Datant des premières croisades, Rochebrune était une ancienne place fortifiée stratégiquement située au carrefour des routes de Limoges, Angoulême et Poitiers.
La première tour fut édifiée par Jourdain I avant que celui-ci ne parte pour Jérusalem et n’y meure en 1099. Les trois autres tours n’apparurent qu’un siècle plus tard. Les murs de chacune d’elles, épais de deux mètres, sont percés de meurtrières dont les angles de vue cumulés ne laissent aucun angle mort aux défenseurs du lieu.

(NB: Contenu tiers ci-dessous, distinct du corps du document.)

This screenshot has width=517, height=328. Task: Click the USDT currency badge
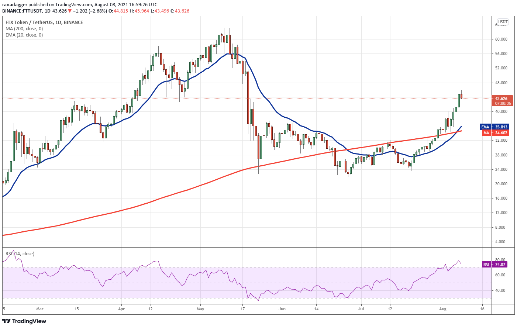click(503, 22)
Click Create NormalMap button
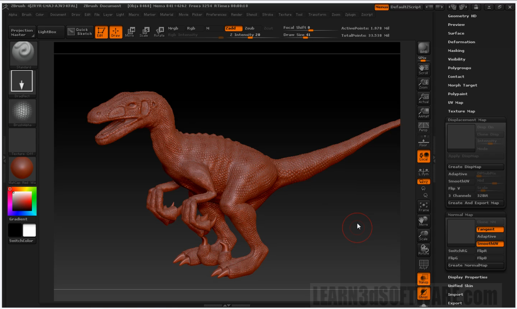 pos(475,265)
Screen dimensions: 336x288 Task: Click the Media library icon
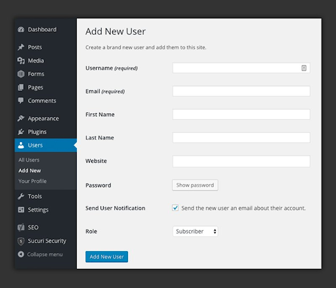click(21, 60)
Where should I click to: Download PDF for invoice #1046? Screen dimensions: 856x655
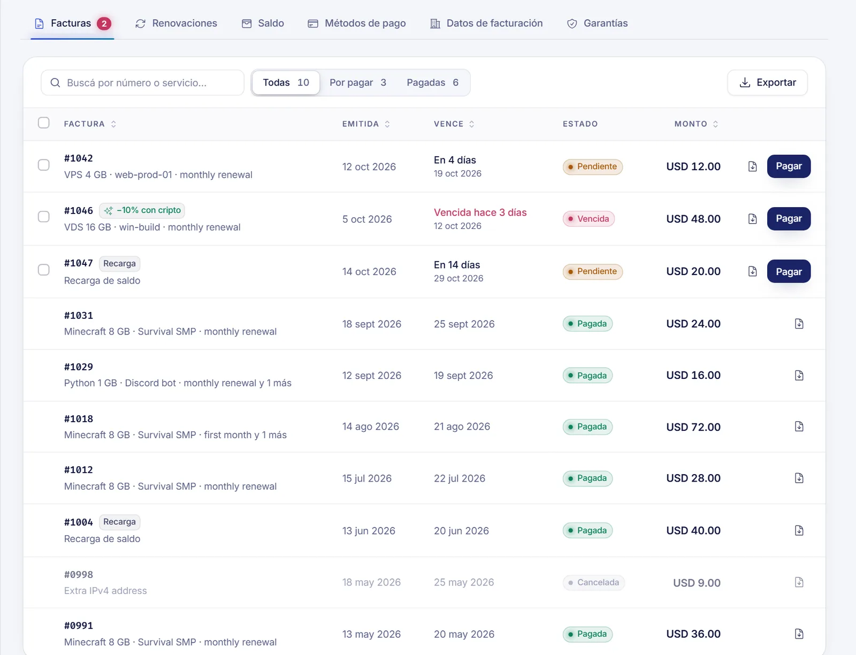[x=752, y=219]
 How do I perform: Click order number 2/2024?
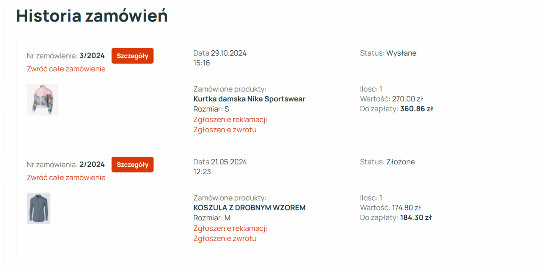(x=92, y=164)
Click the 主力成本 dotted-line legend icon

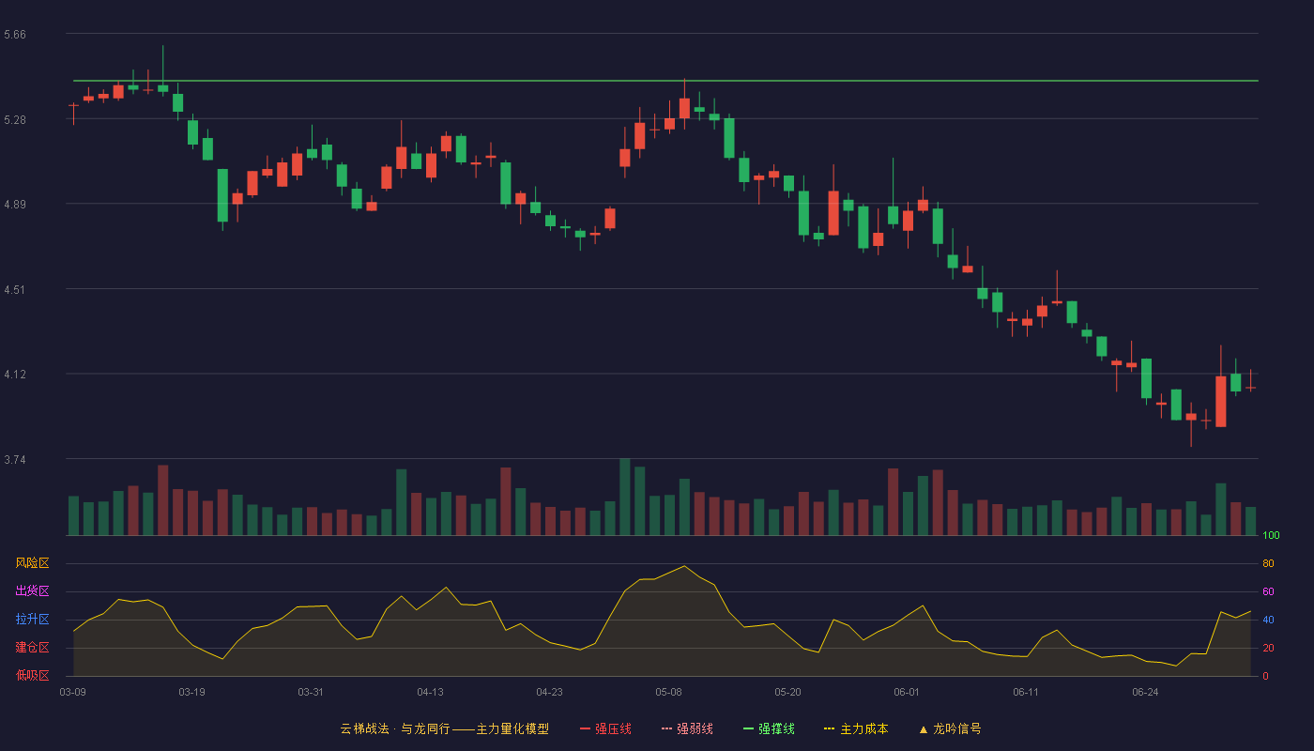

Les descendants de Jourdain I augmentèrent peu à peu l’édifice pour lui donner son volume actuel. En 1561, à l’époque des guerres de religions, le château échut à Blaise de Lasseran de Massencome dit Blaise de Montluc, Maréchal de France, catholique fervent et vaillant pourfendeur des protestants. Rochebrune, Chabanais et Confolens défendaient alors la région contre les protestants remontant du sud.
Après qu'il eut été incendié par les protestants en 1569, c’est la belle-fille de Montluc qui rendit le château habitable en perçant les façades d’ouvertures qui amènent de la lumière. En effet, les murs ne supportaient alors qu’un chemin de ronde reliant les quatre tours. Les fenêtres furent rapidement agrandies par le marquis de Seignelay, fils de Colbert, le ministre de Louis XIV. Pour rendre la demeure plus agréable, le pont-levis fut remplacé au XVIIIème par l’actuel passage.
En 1805, le comte Pierre Dupont de l'Étang, général d’empire, officier de Napoléon, acquiert Rochebrune. Son petit-fils, sans descendance, le laissera à son cousin, le comte de Richemont, ancêtre de l’actuel propriétaire.